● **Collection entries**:
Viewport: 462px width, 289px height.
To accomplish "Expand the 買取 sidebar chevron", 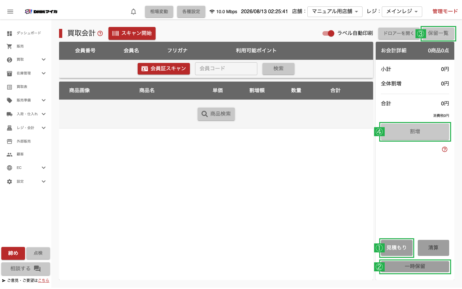I will 44,59.
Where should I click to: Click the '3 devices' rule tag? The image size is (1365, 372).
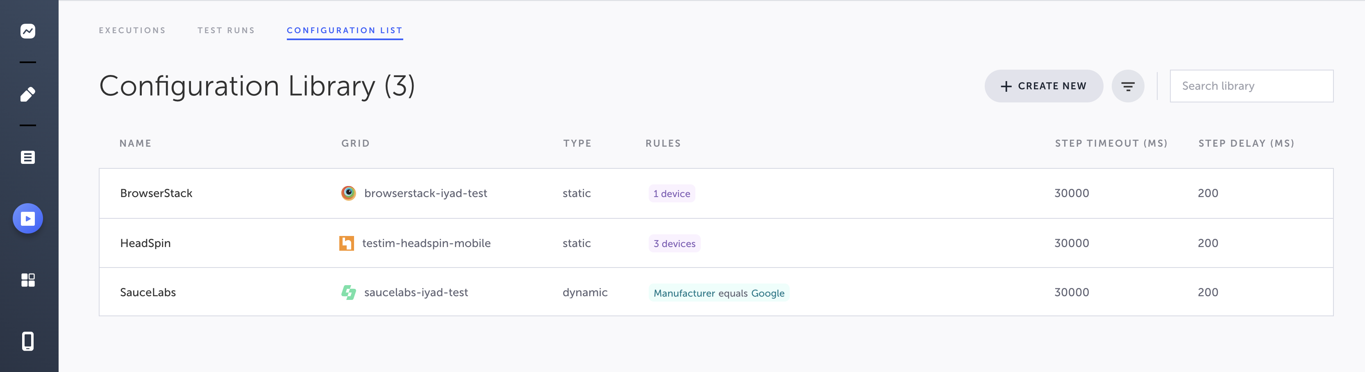pos(674,244)
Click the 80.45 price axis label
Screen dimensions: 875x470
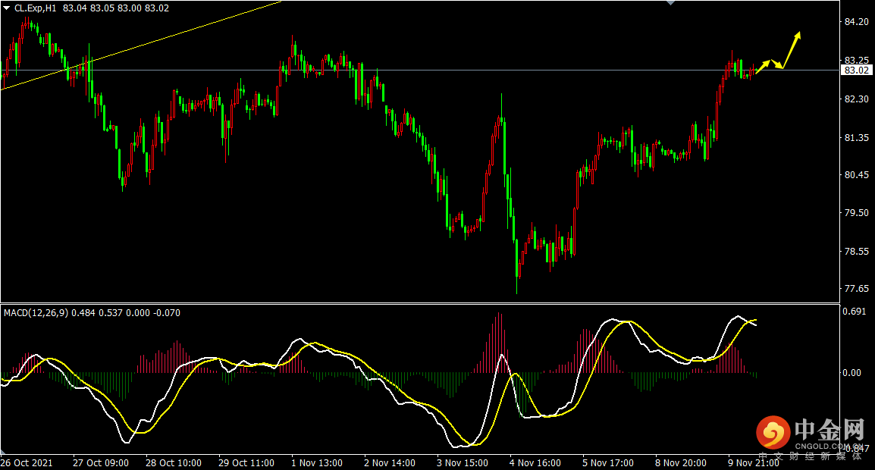click(x=856, y=175)
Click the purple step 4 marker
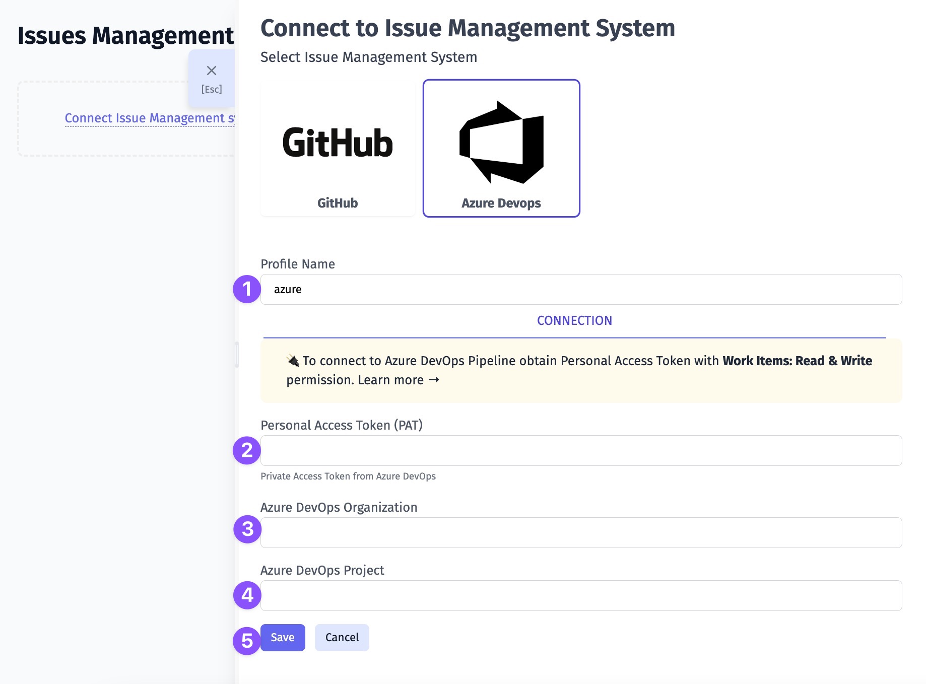Viewport: 926px width, 684px height. pos(247,595)
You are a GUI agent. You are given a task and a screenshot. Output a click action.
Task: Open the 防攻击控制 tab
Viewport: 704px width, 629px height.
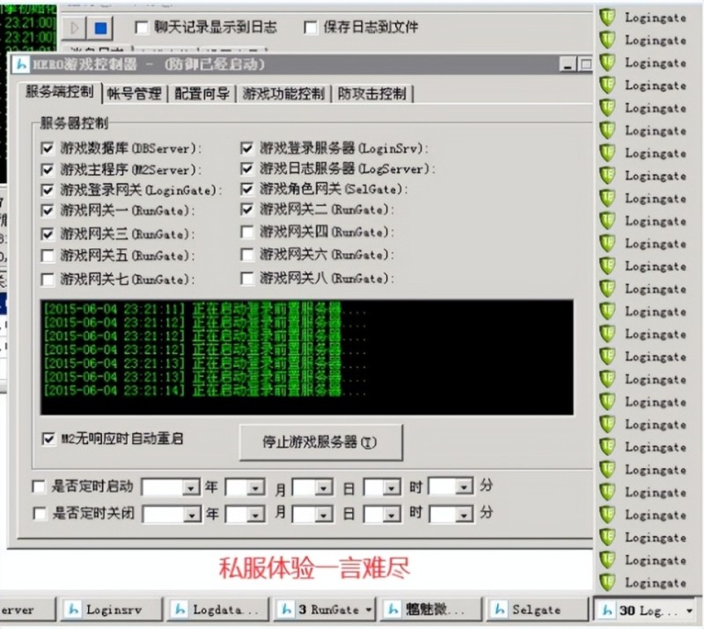372,94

● **WHAT THE TASK ASKS**:
The reply should hold exactly the lines above, starting at the line with "Click the 80.45 price axis label" and ending at the line with "Task: Open the 防攻击控制 tab", and no pictures.

● **TASK OUTPUT**:
Click the 80.45 price axis label
Screen dimensions: 875x470
click(x=856, y=175)
Click the purple step 4 marker
Viewport: 926px width, 684px height. pos(247,595)
You are a GUI agent. You are given a task and a screenshot. Output a click action.
Task: Open the 防攻击控制 tab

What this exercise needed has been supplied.